Today I had the pleasure of having lunch with an informatics professor from the University of Wien and got an inside look into health IT in Austria. The highlight of our conversation was a discussion regarding ELGA – Austria’s national health information network.
Timeline: ELGA is an Austrian government funded initiative that is being roll-out in phases. While it is “live” now, ELGA is only just beginning to onboard some of the major Austrian provinces public hospitals who will come online in sometime in 2015. By mid-2016, all hospitals will be on-boarded and the process on on-boarding ambulatory practices and pharmacies will begin. Private hospitals and practices will follow in 2017, if they desire. In 2022, they will onboard dentists.
Architecture: ELGA is based on a federated architecture wherein no patient data is stored outside of the host EHR (hospital, physician practice etc.). Austria has a national health ID card (it’s a smart card) that is issued to all citizens. This smart card is the “patient identifier thus addressing master patient indexing (MPI). Patient information is queried via a physician portal. Patients also have their own portal view and gain access via their smart card.
Data Exchange: Unlike most U.S. public HIE efforts, ELGA is not trying to distribute an entire patient record. Instead, ELGA will only be able to query and present discharge summaries, radiology reports, lab reports and medications. Other data elements such as a patient’s problem list will not be a part of ELGA data package in the initial roll-out. However, draft implementation guides for ophthalmologic reports and reports of infectious diseases are being balloted IHE XDS is the query standard, HL 7 CDA the format and use standards such as LOINC and SNOMED.
Privacy & Security: ELGA is an opt-out system wherein a patient has to formally request that their records not be available through ELGA. And one thing I’ve come to understand living here – Austrians take their privacy very seriously (they are appalled at what they see occurring in US – eg NSA). Access to ELGA and a patient’s record is strictly limited to the attending physician and the patient. Physician use the patient’s smart card and must have justifiable need to gain access to data. Other physicians, government agencies, payers (they are part of government), employers, etc. – no one can access a patient’s data.
And since it is based on a federated architecture, no patient medical data is centrally stored anywhere. While this puts a real crimp on an ability to perform any type of analytics, it does provide an added level of security that hybrid and centralized architectures cannot match.

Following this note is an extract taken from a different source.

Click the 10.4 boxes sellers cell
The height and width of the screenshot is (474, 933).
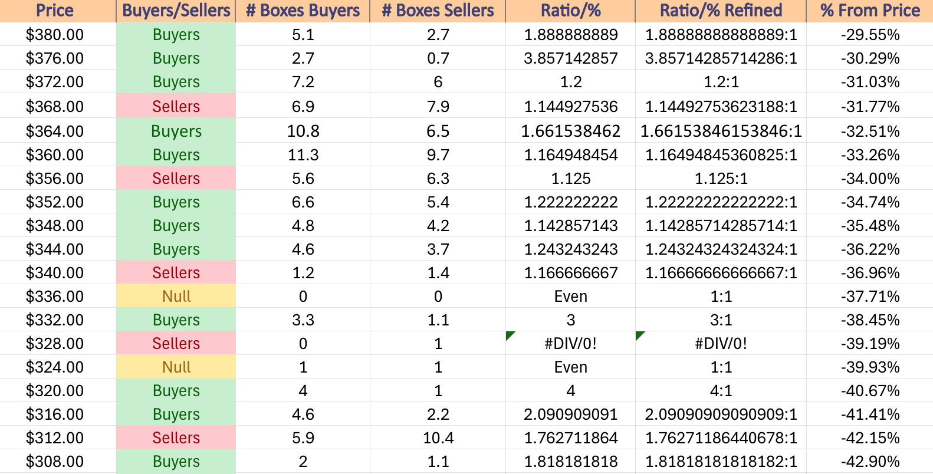point(438,437)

Not Without Its Challenges and Shortcomings
ELGA has some nice things going for it such as relatively straight-forward data package, a highly-refined data consent model (citizens can opt-out entirely, restrict access to specific records, restrict access of specific physicians), security built into the architecture and a reasonable roll-out schedule.
But as in the U.S., ELGA and the Austrian government face some political challenges. The government has yet to provide policy guidance as to who will pay for connecting to ELGA – i.e., does the provider have to pay for connecting to ELGA or will the government. The professor told me that there are likely more than 50 different ambulatory EHRs in use in Austria and that adoption hovers in the mid-90th percentile. There is also no clear policy guidance regarding physician liability. So while hospitals by and large support ELGA, support from private practice physicians is lacking. This has lead to some advertisements in local publications sponsored by physician groups decrying ELGA stating that it is not safe, not secure and that citizen’s health data will be exposed.
The most glaring shortcoming of ELGA is its lack of any sort of data repository for clinical analytics. It appears that the Austrian government knew that Austrian culture regarding privacy would never allow such to happen. There may also be the issue that as a single payer system, the government can determine quite a lot regarding the health of its citizens from claims data. Granted, it may not be as richly detailed as clinical data, but it is useable and there is no political risk.
ELGA is not perfect, but I have yet to find an HIE that is. Some of the issues ELGA faces are not dissimilar to those in other countries, including the U.S. Based on this one afternoon lunch, there is quite a bit we can learn from one another’s experience. Yes, each will have their own peculiar nuances, but there is still plenty there to share.